適切な保温が行われないことにより、おしりの冷えが進行し、代謝を低下させてしまいます。

例えばこんな方は要注意です。

●冬場、湯船に入らず、ほとんどシャワーだけで済ませる方。
●長時間、保温性のないイスに座り続けることが多い方。

おしりの表面は皮下脂肪で覆われています。
その中に筋肉が存在するため、表面の脂肪が冷やされると、中の筋肉まで冷やされ代謝ダウンが引き起こされます。
そのためおしりの表面の温度を下げないことも、代謝を下げない方法の1つなのです。


◆おしりの筋肉と腸腰筋を活性化させて代謝アップさせよう

おしりの筋肉や腸腰筋をしっかりと活性化させることは「太りにくく、痩せやすい身体づくり」にダイレクトに繋がります。
ここで4つのおしりのエクササイズを紹介します。簡単でどこでも出来るのが特徴です。

いつやるのが効果的かというと、それは「睡眠前」です。
なぜなら寝る前にこれらの筋肉を活性化させることで、筋肉の温度が上昇し、寝ているときも代謝がアップします。
大切なことは自分の出来る範囲で続けること。無理に4種目全部やらなくても大丈夫。とりあえずやれるエクササイズから始めてみてくださいね。


◆おしりの筋肉と腸腰筋を活性エクササイズ

エクササイズ①
腸腰筋を活性化させる

四つん這いの姿勢をとり、腰を軽く反った状態でおしりを後ろに下げます。
その際に脚の付け根の部分を意識して曲げるようにすると、腸腰筋が活性化します。そして元の位置に戻ります。この前後の動きを30回繰り返します。

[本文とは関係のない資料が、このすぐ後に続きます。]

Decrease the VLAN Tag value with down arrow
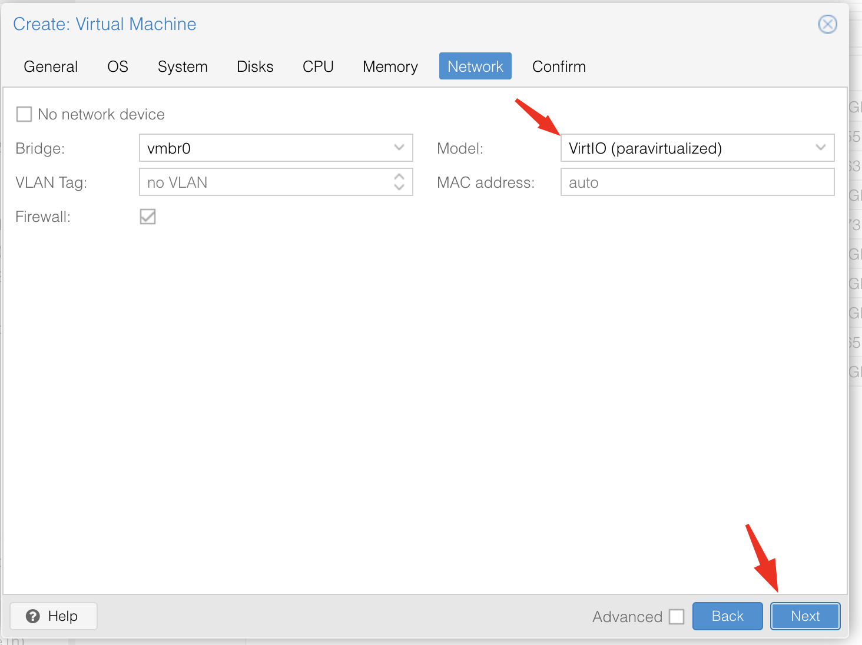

ポイントはおしりを下げたとき、腰の反り感が最初と変わらないようにキープし続けることです。首に力が入りやすいので、首の力を抜いて行ってみてください。


エクササイズ②
梨状筋の柔軟性を高めて代謝をアップ

片方の脚の膝を90度に曲げて、その脚のモモの外側とおしりを床につける。
逆の脚は後方に伸ばしておく。
その後、胸を張ったまま上半身を前方に倒す。
おしりの中の方が伸びている感じがあれば、梨状筋が正しくストレッチされています。

片脚30秒ずつを1セットとし、目標は3セットです。

ポイントは出来るだけ前脚の膝の角度を90度にキープすることですが、きつい場合は、膝の角度は楽な位置から始めてみてください。


エクササイズ③
おしりの筋肉全体を活性化させ代謝をアップ

片方の脚に体重を載せ、前脚の膝を軽く曲げ、おしりを突き出すように上体を少し前方に倒す。その後、後ろ脚を空中にわずかに浮かす。

30秒間キープし、左右行って1セット。
それを3セット行う。

ポイントは上体を少しだけ傾けること。おしりの突き出しを意識して行うことです。


エクササイズ④
おしりの筋肉と腸腰筋を同時に活性化させ代謝をアップ

片脚立ちを行い、もう片方の脚のももが床と平行になるまで持ち上げる。
そのももを更に上に小さく30回上げる。
左右行って1セットとし3セット行います。
その際に背中は常に真っ直ぐキープし、床に着いている足で床をしっかり押し続ける。

ポイントはモモの高さを水平より絶対に下げないこと、そして軸足はしっかりと床を押して固定すること。
床を押している足がおしりの筋肉、足の上げ下げ側が腸腰筋です。同時に使うことで歩行の際に大股でしっかりと歩けるようになり、消費カロリーもアップです。